Seton Hall made a memorable run in the Big East tournament a year ago and now, many of the players that fueled its run to the championship game are now achieving similar success at the professional level.

Seven players from last season’s 30-win team were either drafted or signed with Major League Baseball franchises in June – a testament to the success coach Rob Shepherd has achieved developing and preparing players for the next level in recent years. Seven affiliated signings in one summer is a program record and 17 players have been drafted in the past decade.

Photo via SHU Athletics

The first Seton Hall player to be drafted in June, pitcher Billy Layne Jr., was selected by the Texas Rangers in the 11th round and became one of the best pitchers in the Arizona League in a matter of months. In 10 appearances (five starts), Layne Jr. was dominant, pitching to a 1.63 earned run average over 27.2 innings of work. While demonstrating pinpoint control with 36 strikeouts and only four walks, opponents only hit .212 off the right hander and a promotion to A-ball is in the cards sooner rather than later.

Layne Jr. is not the only former Seton Hall pitcher who is off to a hot start at the professional level, as reliever Andrew Politi has thrived in the Boston Red Sox organization with his elite fastball. After being sent to the single-A short season Lowell Spinners’, Politi appeared in a team-high 21 games and served as the team’s closer late in the season. He compiled a 4.34 earned run average in 29 innings pitched and struck out 43 batters, good enough for fourth best on the team.

Former ace Shane McCarthy picked up where he left off at Seton Hall, pitching to a 2-0 record with a 1.35 earned run average in 20 innings of work out of the bullpen as he makes the transition to becoming a full-time reliever. Matt Leon has also found a home in a minor league bullpen after going undrafted as a member of the Los Angeles Angels organization alongside former Seton Hall teammate Derrick Jenkins. Cullen Dana also saw his name called in the 30th round when the Padres selected him, but he has not pitched as he works his way back from Tommy John surgery.

As for the position players, both outfielder Ryan Ramiz and catcher Mike Alescio have found success with the Seattle Mariners and Milwaukee Brewers, respectively. After being drafted in the 23rd round by Seattle, Ramiz was sent to the organization’s Arizona rookie league affiliate and hit .298 in 47 games while displaying his versatility with clean defensive performances at all three outfield positions.

Alescio went undrafted, but that has not stopped him from making headway in the Brewers organization.

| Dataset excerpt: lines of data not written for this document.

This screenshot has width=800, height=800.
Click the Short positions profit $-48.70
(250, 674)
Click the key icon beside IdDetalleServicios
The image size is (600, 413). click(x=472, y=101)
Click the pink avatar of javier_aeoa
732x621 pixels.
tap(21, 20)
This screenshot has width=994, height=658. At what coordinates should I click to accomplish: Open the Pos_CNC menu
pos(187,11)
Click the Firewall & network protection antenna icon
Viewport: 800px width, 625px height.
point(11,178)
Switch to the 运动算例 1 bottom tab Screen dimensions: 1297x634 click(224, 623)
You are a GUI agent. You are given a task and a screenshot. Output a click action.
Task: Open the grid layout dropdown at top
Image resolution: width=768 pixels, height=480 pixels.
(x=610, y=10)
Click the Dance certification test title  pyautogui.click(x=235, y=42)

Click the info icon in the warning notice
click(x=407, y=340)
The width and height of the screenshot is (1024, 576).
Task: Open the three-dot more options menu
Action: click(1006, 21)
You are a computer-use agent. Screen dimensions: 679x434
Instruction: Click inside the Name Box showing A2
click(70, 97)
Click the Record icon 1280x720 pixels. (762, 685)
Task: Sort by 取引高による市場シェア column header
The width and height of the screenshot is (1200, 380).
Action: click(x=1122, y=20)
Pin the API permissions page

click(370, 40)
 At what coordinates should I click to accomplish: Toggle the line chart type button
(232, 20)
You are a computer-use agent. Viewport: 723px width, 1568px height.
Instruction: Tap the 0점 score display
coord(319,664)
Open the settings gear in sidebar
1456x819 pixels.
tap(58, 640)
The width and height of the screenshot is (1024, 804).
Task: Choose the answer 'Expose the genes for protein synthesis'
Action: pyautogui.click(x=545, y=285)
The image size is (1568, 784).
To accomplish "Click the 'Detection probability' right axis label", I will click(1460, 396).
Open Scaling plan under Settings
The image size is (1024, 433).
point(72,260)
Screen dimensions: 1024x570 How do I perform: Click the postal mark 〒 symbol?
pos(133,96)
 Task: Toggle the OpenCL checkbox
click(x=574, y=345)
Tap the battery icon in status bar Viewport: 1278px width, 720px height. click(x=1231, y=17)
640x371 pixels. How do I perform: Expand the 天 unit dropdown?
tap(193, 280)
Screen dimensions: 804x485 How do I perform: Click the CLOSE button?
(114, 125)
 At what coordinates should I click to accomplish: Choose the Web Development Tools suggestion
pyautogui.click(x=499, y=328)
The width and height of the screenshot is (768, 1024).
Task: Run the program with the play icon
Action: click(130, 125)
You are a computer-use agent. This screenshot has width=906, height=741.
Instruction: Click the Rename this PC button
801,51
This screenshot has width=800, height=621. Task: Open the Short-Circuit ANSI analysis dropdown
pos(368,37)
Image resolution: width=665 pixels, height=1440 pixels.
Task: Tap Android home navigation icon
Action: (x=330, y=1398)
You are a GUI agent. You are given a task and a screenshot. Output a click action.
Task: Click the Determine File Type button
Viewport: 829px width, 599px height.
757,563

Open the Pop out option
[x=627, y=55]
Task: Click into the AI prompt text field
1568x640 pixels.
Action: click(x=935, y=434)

In his first four games with Milwaukee’s Arizona rookie league team, Alescio hit .364 before being promoted to the Helena Brewers, where he showcased his defensive skills. A promotion to Milwaukee’s single-A affiliate is likely in the spring assuming he can turn around his .180 batting average in 21 games.
Since taking over in 2004, Shepherd has seen 25 of his players have their names called in the MLB Draft. Plenty of standout talents have taken the mound or stood in the batter’s box at Owen T. Carroll field, but the most recent graduates of the program may trump them all.